**DATA FOR ANALYSIS:**
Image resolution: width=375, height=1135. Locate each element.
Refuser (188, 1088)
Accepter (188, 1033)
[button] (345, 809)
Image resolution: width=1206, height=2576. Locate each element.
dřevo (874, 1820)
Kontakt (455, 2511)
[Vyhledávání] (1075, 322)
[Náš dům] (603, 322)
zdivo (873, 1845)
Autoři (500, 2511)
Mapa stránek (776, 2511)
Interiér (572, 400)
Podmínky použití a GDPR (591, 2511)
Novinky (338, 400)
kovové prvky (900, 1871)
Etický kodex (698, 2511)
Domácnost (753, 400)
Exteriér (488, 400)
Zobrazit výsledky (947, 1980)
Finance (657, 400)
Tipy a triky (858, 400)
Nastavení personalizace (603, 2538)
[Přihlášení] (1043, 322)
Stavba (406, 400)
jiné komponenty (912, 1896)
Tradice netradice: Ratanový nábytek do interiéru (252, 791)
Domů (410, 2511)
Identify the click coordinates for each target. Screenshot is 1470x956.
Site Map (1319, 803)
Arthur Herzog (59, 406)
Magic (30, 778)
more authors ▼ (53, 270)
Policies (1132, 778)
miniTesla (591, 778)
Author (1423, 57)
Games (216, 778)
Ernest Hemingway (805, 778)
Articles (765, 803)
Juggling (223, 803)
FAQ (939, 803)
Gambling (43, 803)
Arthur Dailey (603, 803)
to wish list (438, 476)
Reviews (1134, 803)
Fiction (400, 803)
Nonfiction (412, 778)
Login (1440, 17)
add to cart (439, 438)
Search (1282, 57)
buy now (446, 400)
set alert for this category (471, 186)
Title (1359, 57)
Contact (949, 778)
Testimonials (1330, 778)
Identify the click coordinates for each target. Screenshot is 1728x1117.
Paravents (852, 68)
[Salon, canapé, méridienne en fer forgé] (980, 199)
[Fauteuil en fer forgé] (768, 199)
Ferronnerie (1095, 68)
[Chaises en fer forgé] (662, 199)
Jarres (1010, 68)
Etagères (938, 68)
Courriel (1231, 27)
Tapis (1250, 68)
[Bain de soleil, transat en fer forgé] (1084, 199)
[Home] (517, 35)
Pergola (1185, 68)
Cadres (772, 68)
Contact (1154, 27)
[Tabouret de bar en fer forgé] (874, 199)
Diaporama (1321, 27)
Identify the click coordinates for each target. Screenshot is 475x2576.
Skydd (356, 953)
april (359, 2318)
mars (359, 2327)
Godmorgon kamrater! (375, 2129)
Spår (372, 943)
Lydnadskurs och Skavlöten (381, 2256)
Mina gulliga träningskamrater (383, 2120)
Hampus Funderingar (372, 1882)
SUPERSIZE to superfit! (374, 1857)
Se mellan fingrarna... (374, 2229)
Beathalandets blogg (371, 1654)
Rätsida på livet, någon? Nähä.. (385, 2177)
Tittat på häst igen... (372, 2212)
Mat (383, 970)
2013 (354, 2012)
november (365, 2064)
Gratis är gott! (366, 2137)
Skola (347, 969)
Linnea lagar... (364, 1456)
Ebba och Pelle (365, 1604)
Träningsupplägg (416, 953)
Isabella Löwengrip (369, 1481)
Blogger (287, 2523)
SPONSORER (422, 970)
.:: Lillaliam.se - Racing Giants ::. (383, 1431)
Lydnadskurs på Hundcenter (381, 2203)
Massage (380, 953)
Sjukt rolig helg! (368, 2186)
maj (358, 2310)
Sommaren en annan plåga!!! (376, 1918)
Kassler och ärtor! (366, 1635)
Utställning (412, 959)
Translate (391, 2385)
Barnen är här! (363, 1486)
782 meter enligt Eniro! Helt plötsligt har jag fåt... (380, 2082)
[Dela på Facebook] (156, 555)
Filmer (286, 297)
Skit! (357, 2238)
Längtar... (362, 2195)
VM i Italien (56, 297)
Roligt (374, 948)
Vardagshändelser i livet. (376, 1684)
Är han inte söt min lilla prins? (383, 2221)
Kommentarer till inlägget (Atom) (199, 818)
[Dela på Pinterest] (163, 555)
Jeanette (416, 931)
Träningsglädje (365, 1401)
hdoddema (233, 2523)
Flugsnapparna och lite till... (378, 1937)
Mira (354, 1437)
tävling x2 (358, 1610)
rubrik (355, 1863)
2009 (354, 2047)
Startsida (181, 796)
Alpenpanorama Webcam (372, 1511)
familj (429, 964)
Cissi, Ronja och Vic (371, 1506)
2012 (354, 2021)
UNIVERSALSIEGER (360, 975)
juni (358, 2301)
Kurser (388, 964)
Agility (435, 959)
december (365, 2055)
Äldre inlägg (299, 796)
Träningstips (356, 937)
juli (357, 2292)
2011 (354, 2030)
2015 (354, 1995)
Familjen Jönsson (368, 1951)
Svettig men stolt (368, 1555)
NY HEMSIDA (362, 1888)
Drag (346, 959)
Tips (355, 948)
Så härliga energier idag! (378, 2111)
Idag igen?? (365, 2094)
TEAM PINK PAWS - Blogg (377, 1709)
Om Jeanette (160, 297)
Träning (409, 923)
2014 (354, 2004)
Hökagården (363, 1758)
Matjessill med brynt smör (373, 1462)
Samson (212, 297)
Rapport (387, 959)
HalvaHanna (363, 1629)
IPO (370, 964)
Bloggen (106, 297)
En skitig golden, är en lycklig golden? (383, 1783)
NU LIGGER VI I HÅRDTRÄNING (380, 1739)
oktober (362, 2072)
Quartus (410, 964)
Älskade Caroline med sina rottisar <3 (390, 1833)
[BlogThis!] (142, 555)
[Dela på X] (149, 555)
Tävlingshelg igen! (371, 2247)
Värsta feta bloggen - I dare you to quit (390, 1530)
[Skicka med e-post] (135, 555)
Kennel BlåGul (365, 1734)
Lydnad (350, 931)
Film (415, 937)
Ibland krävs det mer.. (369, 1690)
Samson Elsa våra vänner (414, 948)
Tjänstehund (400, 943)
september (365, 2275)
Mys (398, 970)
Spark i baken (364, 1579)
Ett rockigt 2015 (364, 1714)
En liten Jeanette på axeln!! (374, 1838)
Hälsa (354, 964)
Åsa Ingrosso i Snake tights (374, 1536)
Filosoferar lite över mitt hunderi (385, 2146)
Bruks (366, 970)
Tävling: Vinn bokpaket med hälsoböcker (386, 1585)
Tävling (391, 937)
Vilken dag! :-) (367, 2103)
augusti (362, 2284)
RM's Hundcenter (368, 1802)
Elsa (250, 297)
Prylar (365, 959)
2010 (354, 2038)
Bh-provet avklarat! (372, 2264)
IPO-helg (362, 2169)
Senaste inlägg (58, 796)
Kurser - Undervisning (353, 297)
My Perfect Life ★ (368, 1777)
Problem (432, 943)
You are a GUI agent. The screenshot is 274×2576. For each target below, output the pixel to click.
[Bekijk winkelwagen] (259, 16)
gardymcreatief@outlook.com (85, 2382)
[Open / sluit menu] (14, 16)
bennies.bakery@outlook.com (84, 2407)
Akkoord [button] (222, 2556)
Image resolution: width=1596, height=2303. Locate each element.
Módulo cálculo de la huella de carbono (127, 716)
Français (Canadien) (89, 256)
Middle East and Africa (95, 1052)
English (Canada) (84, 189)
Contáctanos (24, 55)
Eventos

**WHAT IS NEEDED:**
The records above need to be written out again. Keep them exact.

**OUTPUT OF THE EXERCISE:**
Image resolution: width=375, height=1135. Locate each element.
Refuser (188, 1088)
Accepter (188, 1033)
[button] (345, 809)
Image resolution: width=1206, height=2576. Locate each element.
dřevo (874, 1820)
Kontakt (455, 2511)
[Vyhledávání] (1075, 322)
[Náš dům] (603, 322)
zdivo (873, 1845)
Autoři (500, 2511)
Mapa stránek (776, 2511)
Interiér (572, 400)
Podmínky použití a GDPR (591, 2511)
Novinky (338, 400)
kovové prvky (900, 1871)
Etický kodex (698, 2511)
Domácnost (753, 400)
Exteriér (488, 400)
Zobrazit výsledky (947, 1980)
Finance (657, 400)
Tipy a triky (858, 400)
Nastavení personalizace (603, 2538)
[Přihlášení] (1043, 322)
Stavba (406, 400)
jiné komponenty (912, 1896)
Tradice netradice: Ratanový nábytek do interiéru (252, 791)
Domů (410, 2511)
Identify the click coordinates for each target. Screenshot is 1470x956.
Site Map (1319, 803)
Arthur Herzog (59, 406)
Magic (30, 778)
more authors ▼ (53, 270)
Policies (1132, 778)
miniTesla (591, 778)
Author (1423, 57)
Games (216, 778)
Ernest Hemingway (805, 778)
Articles (765, 803)
Juggling (223, 803)
FAQ (939, 803)
Gambling (43, 803)
Arthur Dailey (603, 803)
to wish list (438, 476)
Reviews (1134, 803)
Fiction (400, 803)
Nonfiction (412, 778)
Login (1440, 17)
add to cart (439, 438)
Search (1282, 57)
buy now (446, 400)
set alert for this category (471, 186)
Title (1359, 57)
Contact (949, 778)
Testimonials (1330, 778)
Identify the click coordinates for each target. Screenshot is 1728x1117.
Paravents (852, 68)
[Salon, canapé, méridienne en fer forgé] (980, 199)
[Fauteuil en fer forgé] (768, 199)
Ferronnerie (1095, 68)
[Chaises en fer forgé] (662, 199)
Jarres (1010, 68)
Etagères (938, 68)
Courriel (1231, 27)
Tapis (1250, 68)
[Bain de soleil, transat en fer forgé] (1084, 199)
[Home] (517, 35)
Pergola (1185, 68)
Cadres (772, 68)
Contact (1154, 27)
[Tabouret de bar en fer forgé] (874, 199)
Diaporama (1321, 27)
Identify the click coordinates for each target. Screenshot is 475x2576.
Skydd (356, 953)
april (359, 2318)
mars (359, 2327)
Godmorgon kamrater! (375, 2129)
Spår (372, 943)
Lydnadskurs och Skavlöten (381, 2256)
Mina gulliga träningskamrater (383, 2120)
Hampus Funderingar (372, 1882)
SUPERSIZE to superfit! (374, 1857)
Se mellan fingrarna... (374, 2229)
Beathalandets blogg (371, 1654)
Rätsida på livet, någon? Nähä.. (385, 2177)
Tittat på häst igen... (372, 2212)
Mat (383, 970)
2013 (354, 2012)
november (365, 2064)
Gratis är gott! (366, 2137)
Skola (347, 969)
Linnea lagar... (364, 1456)
Ebba och Pelle (365, 1604)
Träningsupplägg (416, 953)
Isabella Löwengrip (369, 1481)
Blogger (287, 2523)
SPONSORER (422, 970)
.:: Lillaliam.se - Racing Giants ::. (383, 1431)
Lydnadskurs på Hundcenter (381, 2203)
Massage (380, 953)
Sjukt rolig helg! (368, 2186)
maj (358, 2310)
Sommaren en annan plåga!!! (376, 1918)
Kassler och ärtor! (366, 1635)
Utställning (412, 959)
Translate (391, 2385)
Barnen är här! (363, 1486)
782 meter enligt Eniro! Helt plötsligt har jag fåt... (380, 2082)
[Dela på Facebook] (156, 555)
Filmer (286, 297)
Skit! (357, 2238)
Längtar... (362, 2195)
VM i Italien (56, 297)
Roligt (374, 948)
Vardagshändelser i livet. (376, 1684)
Är han inte söt min lilla prins? (383, 2221)
Kommentarer till inlägget (Atom) (199, 818)
[Dela på Pinterest] (163, 555)
Jeanette (416, 931)
Träningsglädje (365, 1401)
hdoddema (233, 2523)
Flugsnapparna och lite till... (378, 1937)
Mira (354, 1437)
tävling x2 (358, 1610)
rubrik (355, 1863)
2009 (354, 2047)
Startsida (181, 796)
Alpenpanorama Webcam (372, 1511)
familj (429, 964)
Cissi, Ronja och Vic (371, 1506)
2012 (354, 2021)
UNIVERSALSIEGER (360, 975)
juni (358, 2301)
Kurser (388, 964)
Agility (435, 959)
december (365, 2055)
Äldre inlägg (299, 796)
Träningstips (356, 937)
juli (357, 2292)
2011 (354, 2030)
2015 (354, 1995)
Familjen Jönsson (368, 1951)
Svettig men stolt (368, 1555)
NY HEMSIDA (362, 1888)
Drag (346, 959)
Tips (355, 948)
Så härliga energier idag! (378, 2111)
Idag igen?? (365, 2094)
TEAM PINK PAWS - Blogg (377, 1709)
Om Jeanette (160, 297)
Träning (409, 923)
2014 (354, 2004)
Hökagården (363, 1758)
Matjessill med brynt smör (373, 1462)
Samson (212, 297)
Rapport (387, 959)
HalvaHanna (363, 1629)
IPO (370, 964)
Bloggen (106, 297)
En skitig golden, är en lycklig golden? (383, 1783)
NU LIGGER VI I HÅRDTRÄNING (380, 1739)
oktober (362, 2072)
Quartus (410, 964)
Älskade Caroline med sina rottisar <3 (390, 1833)
[BlogThis!] (142, 555)
[Dela på X] (149, 555)
Tävlingshelg igen! (371, 2247)
Värsta feta bloggen - I dare you to quit (390, 1530)
[Skicka med e-post] (135, 555)
Kennel BlåGul (365, 1734)
Lydnad (350, 931)
Film (415, 937)
Ibland krävs det mer.. (369, 1690)
Samson Elsa våra vänner (414, 948)
Tjänstehund (400, 943)
september (365, 2275)
Mys (398, 970)
Spark i baken (364, 1579)
Ett rockigt 2015 (364, 1714)
En liten Jeanette på axeln!! (374, 1838)
Hälsa (354, 964)
Åsa Ingrosso i Snake tights (374, 1536)
Filosoferar lite över mitt hunderi (385, 2146)
Bruks (366, 970)
Tävling: Vinn bokpaket med hälsoböcker (386, 1585)
Tävling (391, 937)
Vilken dag! :-) (367, 2103)
augusti (362, 2284)
RM's Hundcenter (368, 1802)
Elsa (250, 297)
Prylar (365, 959)
2010 (354, 2038)
Bh-provet avklarat! (372, 2264)
IPO-helg (362, 2169)
Senaste inlägg (58, 796)
Kurser - Undervisning (353, 297)
My Perfect Life ★ (368, 1777)
Problem (432, 943)
You are a GUI agent. The screenshot is 274×2576. For each target below, output the pixel to click.
[Bekijk winkelwagen] (259, 16)
gardymcreatief@outlook.com (85, 2382)
[Open / sluit menu] (14, 16)
bennies.bakery@outlook.com (84, 2407)
Akkoord [button] (222, 2556)
Image resolution: width=1596, height=2303. Locate each element.
Módulo cálculo de la huella de carbono (127, 716)
Français (Canadien) (89, 256)
Middle East and Africa (95, 1052)
English (Canada) (84, 189)
Contáctanos (24, 55)
Eventos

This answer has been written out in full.